Há 20 anos, o então presidente Fernando Collor foi alvo de um
processo de impeachment em meio à denúncias de corrupção. Hoje senador
pelo PTB de Alagoas, o parlamentar tem a oportunidade de integrar a CPMI
que investigará as ligações de Carlinhos Cachoeira com políticos e
empresários. Ao falar em plenário nesta quarta-feira (25), Collor deu
sinais de que ainda guarda mágoas da investigação que acabou
determinando seu afastamento da Presidência. “É preciso não deixar que o
colegiado torne-se instância fadada a servir de mero palco para a
vileza política e um campo fértil de desrespeito aos direitos
constitucionais dos homens públicos e de qualquer cidadão brasileiro”,
observou, garantindo que atuará no sentido de evitar vazamento de dados
sigilosos.
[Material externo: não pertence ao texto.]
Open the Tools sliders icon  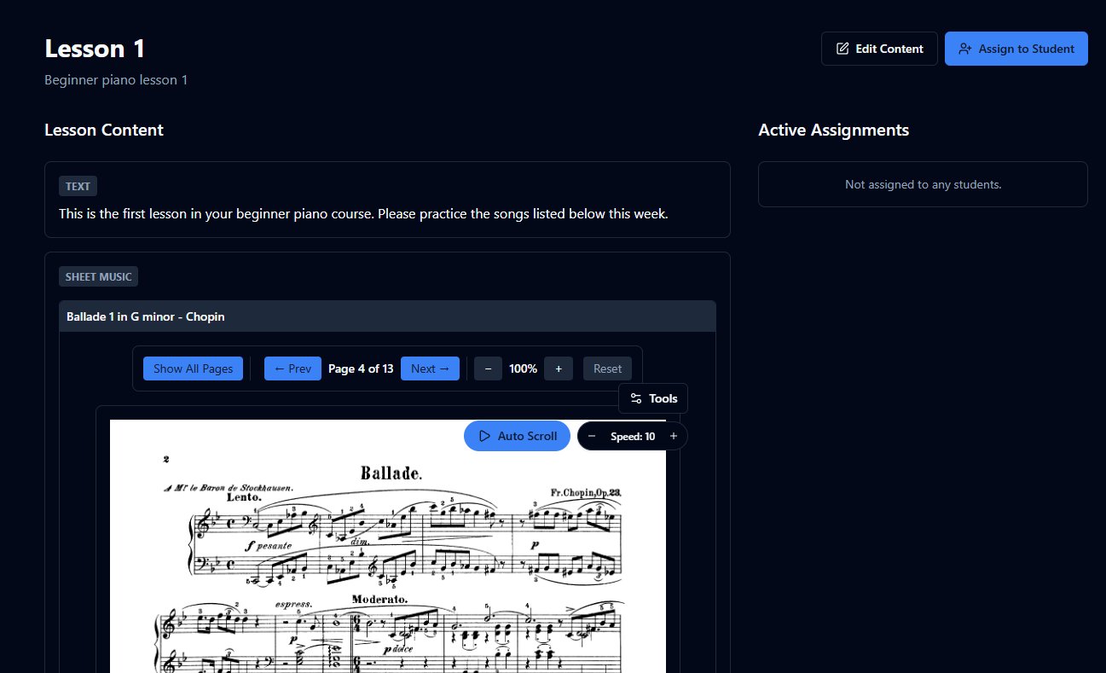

Aproveitou para dar uma indireta nem um pouco sutil aos
jornalistas, a quem acusou de divulgar informações falsas ou
distorcidas. “Buscarei ainda, com a cooperação de meus pares, para que a
agenda desta CPMI não seja pautada pelos meios e alguns de seus
rabiscadores”, acentuou, dizendo ser inadmissível que alguns veículos
“utilizem-se de informantes com os mais rasteiros métodos, visando ao
furo de reportagem, mas, sobretudo, propiciar a obtenção de lucros,
lucros e mais lucros a si próprios, aos veículos que lhes dão guarida e
aos respectivos chefes que os alugam”.